Across the entries, how many lines have the string "each" in them? Reply with only a number.

(SUPPLIED ENTRIES Opens)

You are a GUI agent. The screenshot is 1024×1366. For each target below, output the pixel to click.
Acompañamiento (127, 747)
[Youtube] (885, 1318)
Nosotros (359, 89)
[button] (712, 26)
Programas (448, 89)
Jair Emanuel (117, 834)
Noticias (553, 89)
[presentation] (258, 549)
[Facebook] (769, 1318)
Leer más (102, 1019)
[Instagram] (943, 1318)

(SUPPLIED ENTRIES Closes)
(SUPPLIED ENTRIES Opens)

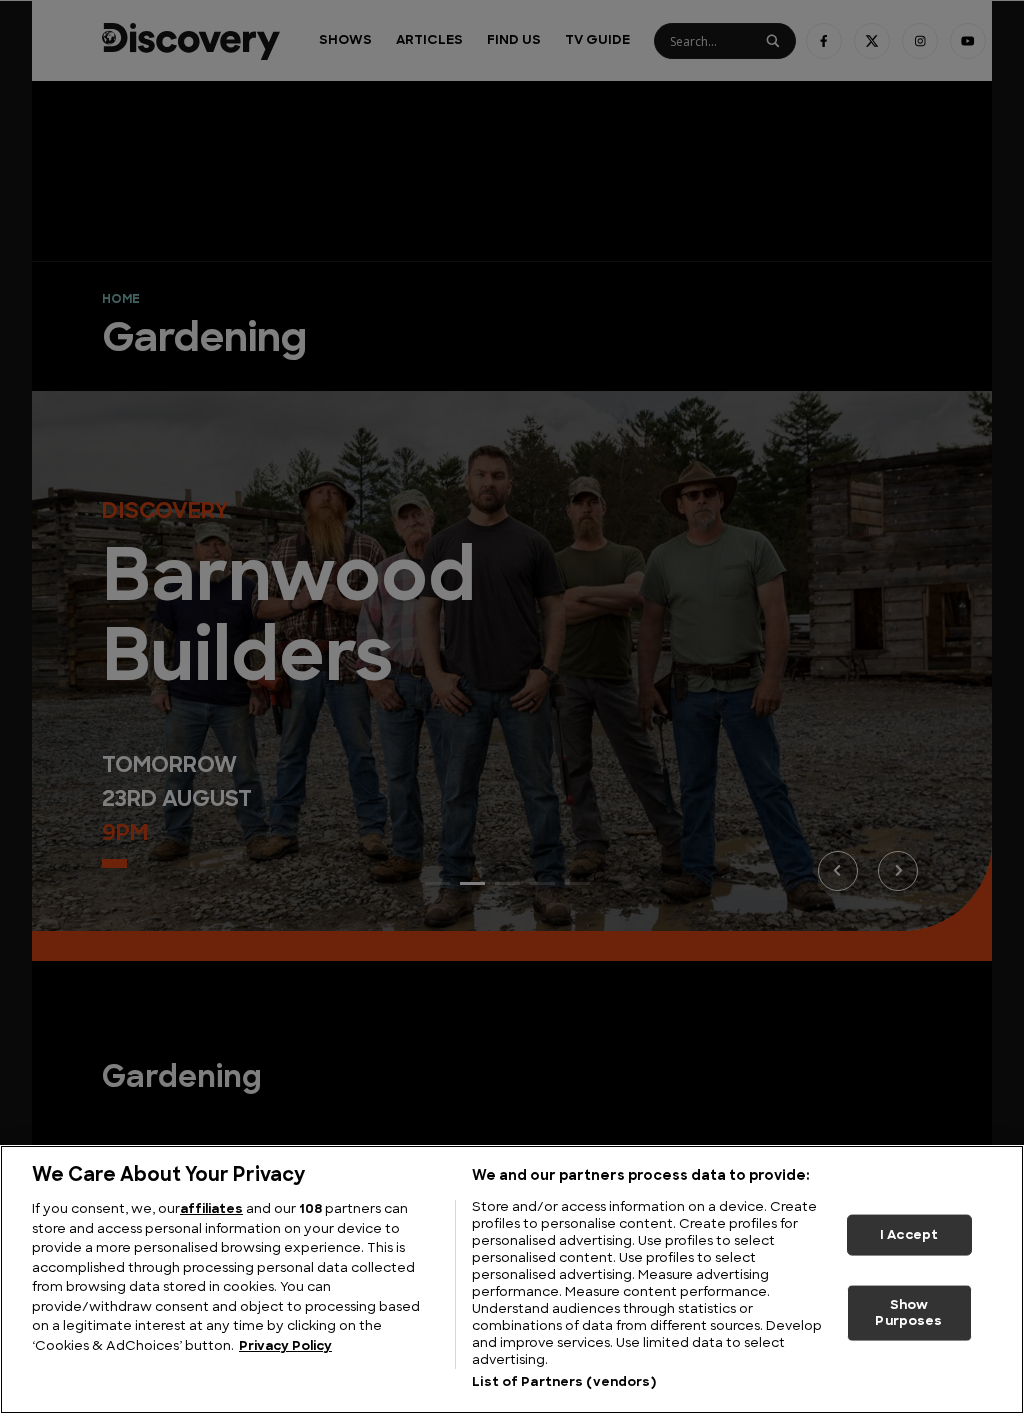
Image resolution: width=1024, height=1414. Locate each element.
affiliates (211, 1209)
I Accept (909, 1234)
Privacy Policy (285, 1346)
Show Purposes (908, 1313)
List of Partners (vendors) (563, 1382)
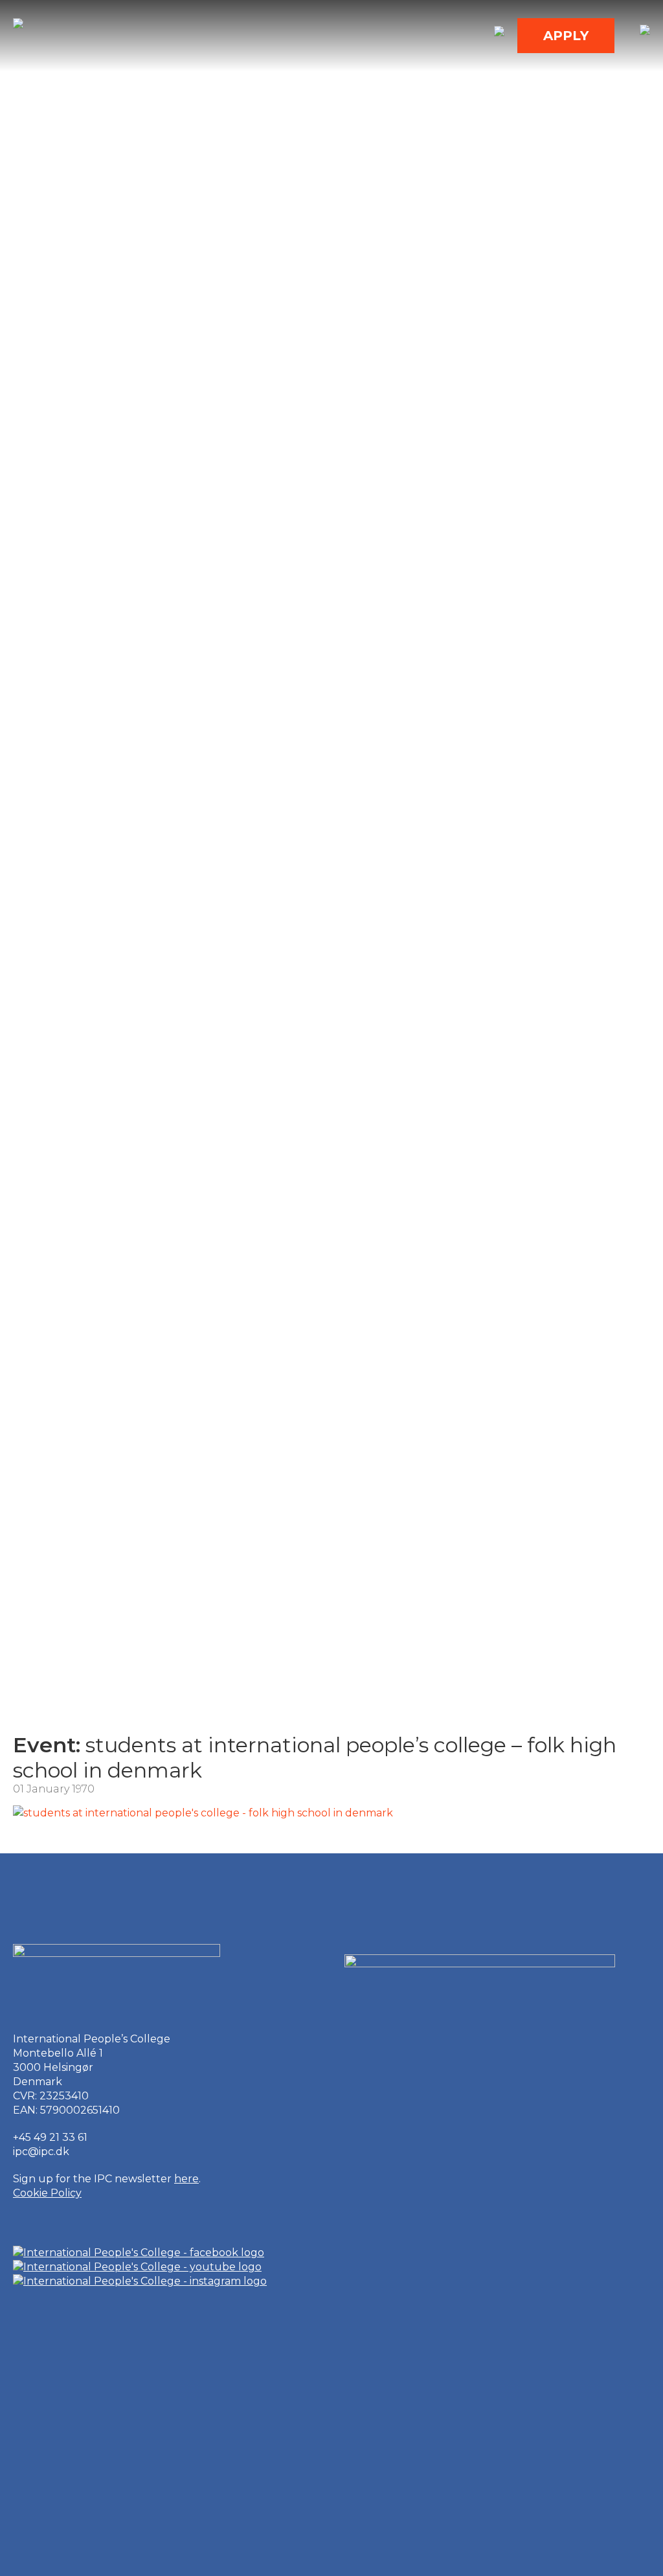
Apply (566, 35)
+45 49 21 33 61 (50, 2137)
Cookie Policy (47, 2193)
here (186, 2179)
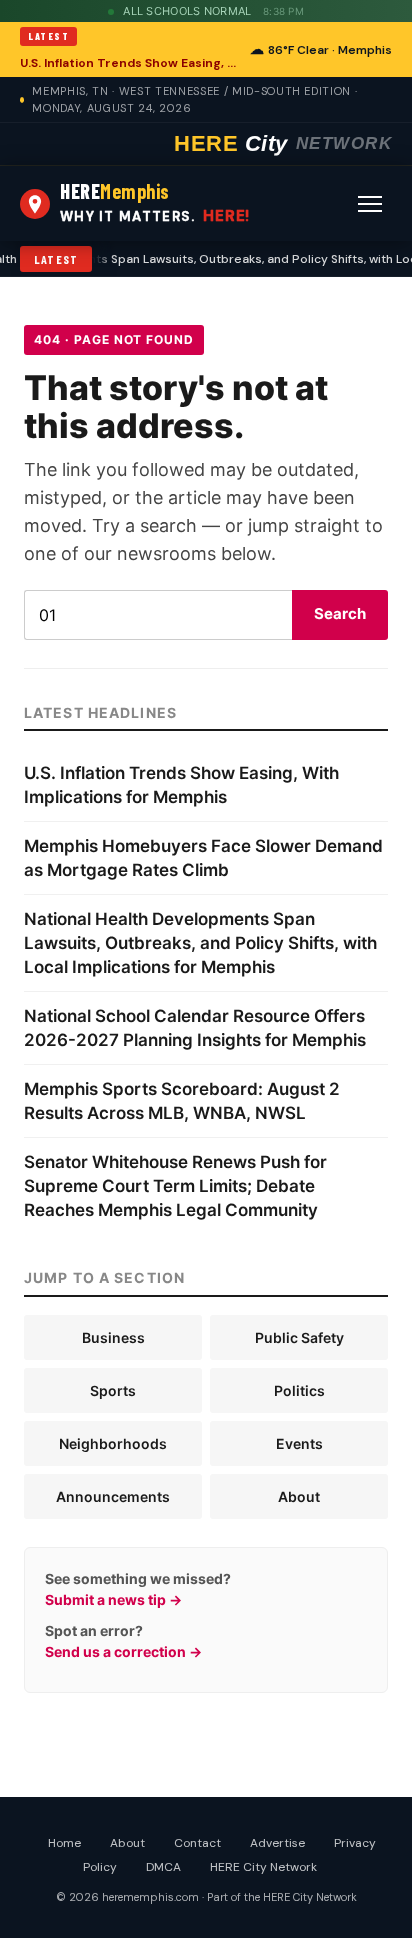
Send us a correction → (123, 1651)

(SUPPLIED ENTRIES Closes)

PROBLEM SOLUTION: 2